START Entries provided

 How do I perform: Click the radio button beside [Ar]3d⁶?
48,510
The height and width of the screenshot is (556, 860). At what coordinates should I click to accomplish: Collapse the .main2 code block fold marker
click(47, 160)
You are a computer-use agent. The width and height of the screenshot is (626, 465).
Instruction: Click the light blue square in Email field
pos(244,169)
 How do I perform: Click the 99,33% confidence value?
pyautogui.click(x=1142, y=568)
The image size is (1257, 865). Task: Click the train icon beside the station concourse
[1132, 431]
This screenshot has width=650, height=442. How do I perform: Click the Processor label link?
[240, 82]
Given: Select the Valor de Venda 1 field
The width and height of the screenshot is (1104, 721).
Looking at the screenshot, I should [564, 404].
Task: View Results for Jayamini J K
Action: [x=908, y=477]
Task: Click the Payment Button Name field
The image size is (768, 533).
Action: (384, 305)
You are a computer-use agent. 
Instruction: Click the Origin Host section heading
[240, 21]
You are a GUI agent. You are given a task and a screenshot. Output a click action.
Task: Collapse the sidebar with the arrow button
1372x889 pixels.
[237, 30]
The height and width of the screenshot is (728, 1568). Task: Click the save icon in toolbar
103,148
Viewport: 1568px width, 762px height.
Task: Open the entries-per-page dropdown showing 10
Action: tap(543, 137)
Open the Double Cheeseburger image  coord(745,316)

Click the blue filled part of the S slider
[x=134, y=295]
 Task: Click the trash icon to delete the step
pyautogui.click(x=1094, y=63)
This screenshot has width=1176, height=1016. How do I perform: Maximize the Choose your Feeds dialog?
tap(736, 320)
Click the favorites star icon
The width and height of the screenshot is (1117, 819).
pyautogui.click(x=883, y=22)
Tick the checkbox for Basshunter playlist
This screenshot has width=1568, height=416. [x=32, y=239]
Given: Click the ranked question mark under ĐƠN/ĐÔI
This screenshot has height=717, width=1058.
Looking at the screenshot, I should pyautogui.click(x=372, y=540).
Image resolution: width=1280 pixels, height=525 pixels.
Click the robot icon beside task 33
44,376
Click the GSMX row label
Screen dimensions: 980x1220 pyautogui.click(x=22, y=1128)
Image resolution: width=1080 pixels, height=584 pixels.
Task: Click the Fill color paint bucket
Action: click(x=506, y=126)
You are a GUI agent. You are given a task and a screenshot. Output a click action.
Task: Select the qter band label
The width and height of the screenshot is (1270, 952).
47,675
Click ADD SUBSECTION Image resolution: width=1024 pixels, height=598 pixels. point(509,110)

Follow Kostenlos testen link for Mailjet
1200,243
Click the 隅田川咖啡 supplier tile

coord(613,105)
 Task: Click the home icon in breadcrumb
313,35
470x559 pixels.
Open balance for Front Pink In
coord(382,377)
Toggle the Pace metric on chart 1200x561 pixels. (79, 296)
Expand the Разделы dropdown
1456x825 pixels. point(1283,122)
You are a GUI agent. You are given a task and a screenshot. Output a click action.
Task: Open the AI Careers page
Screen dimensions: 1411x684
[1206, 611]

END Entries provided

Please output the complete listing without any alteration.

> _Solution to this problem_:
 How do I perform: Click the radio button beside [Ar]3d⁶?
48,510
The height and width of the screenshot is (556, 860). At what coordinates should I click to accomplish: Collapse the .main2 code block fold marker
click(47, 160)
You are a computer-use agent. The width and height of the screenshot is (626, 465).
Instruction: Click the light blue square in Email field
pos(244,169)
 How do I perform: Click the 99,33% confidence value?
pyautogui.click(x=1142, y=568)
The image size is (1257, 865). Task: Click the train icon beside the station concourse
[1132, 431]
This screenshot has width=650, height=442. How do I perform: Click the Processor label link?
[240, 82]
Given: Select the Valor de Venda 1 field
The width and height of the screenshot is (1104, 721).
Looking at the screenshot, I should [564, 404].
Task: View Results for Jayamini J K
Action: [x=908, y=477]
Task: Click the Payment Button Name field
The image size is (768, 533).
Action: (384, 305)
You are a computer-use agent. 
Instruction: Click the Origin Host section heading
[240, 21]
You are a GUI agent. You are given a task and a screenshot. Output a click action.
Task: Collapse the sidebar with the arrow button
1372x889 pixels.
[237, 30]
The height and width of the screenshot is (728, 1568). Task: Click the save icon in toolbar
103,148
Viewport: 1568px width, 762px height.
Task: Open the entries-per-page dropdown showing 10
Action: tap(543, 137)
Open the Double Cheeseburger image  coord(745,316)

Click the blue filled part of the S slider
[x=134, y=295]
 Task: Click the trash icon to delete the step
pyautogui.click(x=1094, y=63)
This screenshot has width=1176, height=1016. How do I perform: Maximize the Choose your Feeds dialog?
tap(736, 320)
Click the favorites star icon
The width and height of the screenshot is (1117, 819).
pyautogui.click(x=883, y=22)
Tick the checkbox for Basshunter playlist
This screenshot has width=1568, height=416. [x=32, y=239]
Given: Click the ranked question mark under ĐƠN/ĐÔI
This screenshot has height=717, width=1058.
Looking at the screenshot, I should pyautogui.click(x=372, y=540).
Image resolution: width=1280 pixels, height=525 pixels.
Click the robot icon beside task 33
44,376
Click the GSMX row label
Screen dimensions: 980x1220 pyautogui.click(x=22, y=1128)
Image resolution: width=1080 pixels, height=584 pixels.
Task: Click the Fill color paint bucket
Action: click(x=506, y=126)
You are a GUI agent. You are given a task and a screenshot. Output a click action.
Task: Select the qter band label
The width and height of the screenshot is (1270, 952).
47,675
Click ADD SUBSECTION Image resolution: width=1024 pixels, height=598 pixels. point(509,110)

Follow Kostenlos testen link for Mailjet
1200,243
Click the 隅田川咖啡 supplier tile

coord(613,105)
 Task: Click the home icon in breadcrumb
313,35
470x559 pixels.
Open balance for Front Pink In
coord(382,377)
Toggle the Pace metric on chart 1200x561 pixels. (79, 296)
Expand the Разделы dropdown
1456x825 pixels. point(1283,122)
You are a GUI agent. You are given a task and a screenshot. Output a click action.
Task: Open the AI Careers page
Screen dimensions: 1411x684
[1206, 611]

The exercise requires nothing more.